In the entries below, the word "computer" appears on some lines. Copy each of those lines.

▶ [Provided records]
################

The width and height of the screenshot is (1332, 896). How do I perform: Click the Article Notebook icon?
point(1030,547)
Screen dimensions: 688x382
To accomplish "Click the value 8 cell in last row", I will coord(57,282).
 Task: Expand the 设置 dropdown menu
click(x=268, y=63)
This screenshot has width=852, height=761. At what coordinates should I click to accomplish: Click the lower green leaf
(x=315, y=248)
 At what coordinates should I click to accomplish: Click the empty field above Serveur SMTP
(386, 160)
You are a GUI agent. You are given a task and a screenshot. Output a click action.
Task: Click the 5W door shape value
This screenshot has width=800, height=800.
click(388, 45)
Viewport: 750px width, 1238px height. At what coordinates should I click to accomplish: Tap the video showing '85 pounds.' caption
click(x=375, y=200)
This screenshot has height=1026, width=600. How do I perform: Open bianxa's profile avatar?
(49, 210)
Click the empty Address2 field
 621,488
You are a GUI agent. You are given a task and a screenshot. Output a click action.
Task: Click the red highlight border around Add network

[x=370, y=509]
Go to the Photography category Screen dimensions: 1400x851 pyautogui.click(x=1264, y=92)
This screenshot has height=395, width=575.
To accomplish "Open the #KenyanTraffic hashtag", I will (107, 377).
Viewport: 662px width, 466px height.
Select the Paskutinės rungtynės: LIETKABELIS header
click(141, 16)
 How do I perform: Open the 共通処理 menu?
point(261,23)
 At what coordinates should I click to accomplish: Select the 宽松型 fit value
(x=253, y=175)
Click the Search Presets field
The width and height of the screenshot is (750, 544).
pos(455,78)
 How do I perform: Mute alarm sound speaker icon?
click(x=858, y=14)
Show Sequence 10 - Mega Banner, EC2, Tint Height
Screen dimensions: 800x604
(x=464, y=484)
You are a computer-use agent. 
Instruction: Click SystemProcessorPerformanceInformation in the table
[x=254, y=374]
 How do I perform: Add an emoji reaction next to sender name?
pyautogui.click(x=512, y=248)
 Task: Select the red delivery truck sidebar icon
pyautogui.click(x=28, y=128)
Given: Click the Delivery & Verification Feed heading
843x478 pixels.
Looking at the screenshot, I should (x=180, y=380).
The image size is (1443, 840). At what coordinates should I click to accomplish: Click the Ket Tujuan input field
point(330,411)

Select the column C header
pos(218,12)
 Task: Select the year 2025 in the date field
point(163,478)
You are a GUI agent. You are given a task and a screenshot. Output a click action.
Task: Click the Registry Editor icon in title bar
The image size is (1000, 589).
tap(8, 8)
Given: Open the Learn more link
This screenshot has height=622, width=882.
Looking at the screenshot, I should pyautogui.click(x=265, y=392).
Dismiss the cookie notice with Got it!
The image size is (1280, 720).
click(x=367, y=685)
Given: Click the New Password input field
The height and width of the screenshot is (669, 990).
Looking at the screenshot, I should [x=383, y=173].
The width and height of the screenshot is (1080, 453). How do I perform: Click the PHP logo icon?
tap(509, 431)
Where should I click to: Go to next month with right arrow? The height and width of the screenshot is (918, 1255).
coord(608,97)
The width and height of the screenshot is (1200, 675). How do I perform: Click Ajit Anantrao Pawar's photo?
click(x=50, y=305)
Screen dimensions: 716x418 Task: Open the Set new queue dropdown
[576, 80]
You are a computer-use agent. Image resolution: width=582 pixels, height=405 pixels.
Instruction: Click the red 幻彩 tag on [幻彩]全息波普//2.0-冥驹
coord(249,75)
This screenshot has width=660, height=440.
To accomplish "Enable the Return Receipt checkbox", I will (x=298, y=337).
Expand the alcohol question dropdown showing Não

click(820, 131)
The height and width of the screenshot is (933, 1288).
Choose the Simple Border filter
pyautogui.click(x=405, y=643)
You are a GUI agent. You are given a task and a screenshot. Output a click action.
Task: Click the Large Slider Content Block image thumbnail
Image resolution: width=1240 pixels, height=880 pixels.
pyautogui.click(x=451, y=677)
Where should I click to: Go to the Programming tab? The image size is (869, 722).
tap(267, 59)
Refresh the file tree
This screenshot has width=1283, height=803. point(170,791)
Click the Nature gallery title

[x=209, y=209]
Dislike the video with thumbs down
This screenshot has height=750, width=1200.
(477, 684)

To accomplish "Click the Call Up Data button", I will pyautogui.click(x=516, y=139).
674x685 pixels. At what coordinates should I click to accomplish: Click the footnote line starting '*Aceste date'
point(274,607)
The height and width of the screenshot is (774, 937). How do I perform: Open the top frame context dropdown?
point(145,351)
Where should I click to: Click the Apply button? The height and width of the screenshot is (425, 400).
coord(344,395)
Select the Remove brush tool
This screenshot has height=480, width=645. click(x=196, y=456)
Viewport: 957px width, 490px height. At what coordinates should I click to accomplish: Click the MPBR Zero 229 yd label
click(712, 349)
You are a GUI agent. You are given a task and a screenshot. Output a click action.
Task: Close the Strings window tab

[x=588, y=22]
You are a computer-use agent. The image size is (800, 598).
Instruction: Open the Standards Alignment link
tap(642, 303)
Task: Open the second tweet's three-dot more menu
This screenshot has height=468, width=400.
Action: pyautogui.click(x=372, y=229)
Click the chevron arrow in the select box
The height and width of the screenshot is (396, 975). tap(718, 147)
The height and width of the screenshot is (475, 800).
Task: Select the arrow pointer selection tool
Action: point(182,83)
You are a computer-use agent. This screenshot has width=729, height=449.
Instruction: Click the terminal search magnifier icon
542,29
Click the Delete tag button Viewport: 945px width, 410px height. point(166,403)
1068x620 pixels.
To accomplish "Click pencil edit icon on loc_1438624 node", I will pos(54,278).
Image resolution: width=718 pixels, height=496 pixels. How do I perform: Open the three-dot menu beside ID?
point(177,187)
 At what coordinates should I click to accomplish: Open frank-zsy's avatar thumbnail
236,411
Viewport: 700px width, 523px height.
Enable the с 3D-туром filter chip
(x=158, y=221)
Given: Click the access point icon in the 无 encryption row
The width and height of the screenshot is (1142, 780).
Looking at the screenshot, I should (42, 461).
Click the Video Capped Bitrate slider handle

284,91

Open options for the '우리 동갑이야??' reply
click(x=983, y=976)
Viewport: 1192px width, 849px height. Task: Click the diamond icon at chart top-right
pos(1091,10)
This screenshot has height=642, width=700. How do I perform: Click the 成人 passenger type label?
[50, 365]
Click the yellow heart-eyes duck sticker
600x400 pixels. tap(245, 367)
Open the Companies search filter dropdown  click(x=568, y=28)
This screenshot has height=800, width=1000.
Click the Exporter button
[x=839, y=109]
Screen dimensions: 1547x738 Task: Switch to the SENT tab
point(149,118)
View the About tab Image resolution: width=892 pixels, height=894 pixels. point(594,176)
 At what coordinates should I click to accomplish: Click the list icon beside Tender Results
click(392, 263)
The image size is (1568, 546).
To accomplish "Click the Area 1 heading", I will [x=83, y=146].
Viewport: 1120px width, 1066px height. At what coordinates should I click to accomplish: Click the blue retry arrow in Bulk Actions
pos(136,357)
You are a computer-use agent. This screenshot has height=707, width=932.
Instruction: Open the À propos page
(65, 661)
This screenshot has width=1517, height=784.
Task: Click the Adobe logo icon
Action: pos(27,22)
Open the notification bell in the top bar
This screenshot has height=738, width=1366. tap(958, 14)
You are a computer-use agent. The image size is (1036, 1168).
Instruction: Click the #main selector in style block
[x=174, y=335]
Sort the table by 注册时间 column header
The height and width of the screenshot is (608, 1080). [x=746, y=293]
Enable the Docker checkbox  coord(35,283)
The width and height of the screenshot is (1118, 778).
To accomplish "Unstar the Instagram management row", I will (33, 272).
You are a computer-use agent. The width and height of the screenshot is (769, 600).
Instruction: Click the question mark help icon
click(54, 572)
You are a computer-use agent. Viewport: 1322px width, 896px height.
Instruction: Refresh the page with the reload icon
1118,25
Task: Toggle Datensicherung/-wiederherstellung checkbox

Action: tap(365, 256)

################

▶ [Solution to this exercise]
You are a computer-use agent. 
You are a computer-use agent. Image resolution: width=582 pixels, height=405 pixels.
You are a computer-use agent. The image size is (800, 598).
You are a computer-use agent. This screenshot has width=729, height=449.
You are a computer-use agent. This screenshot has height=707, width=932.
You are a computer-use agent. The image size is (1036, 1168).
You are a computer-use agent. The width and height of the screenshot is (769, 600).
You are a computer-use agent. Viewport: 1322px width, 896px height.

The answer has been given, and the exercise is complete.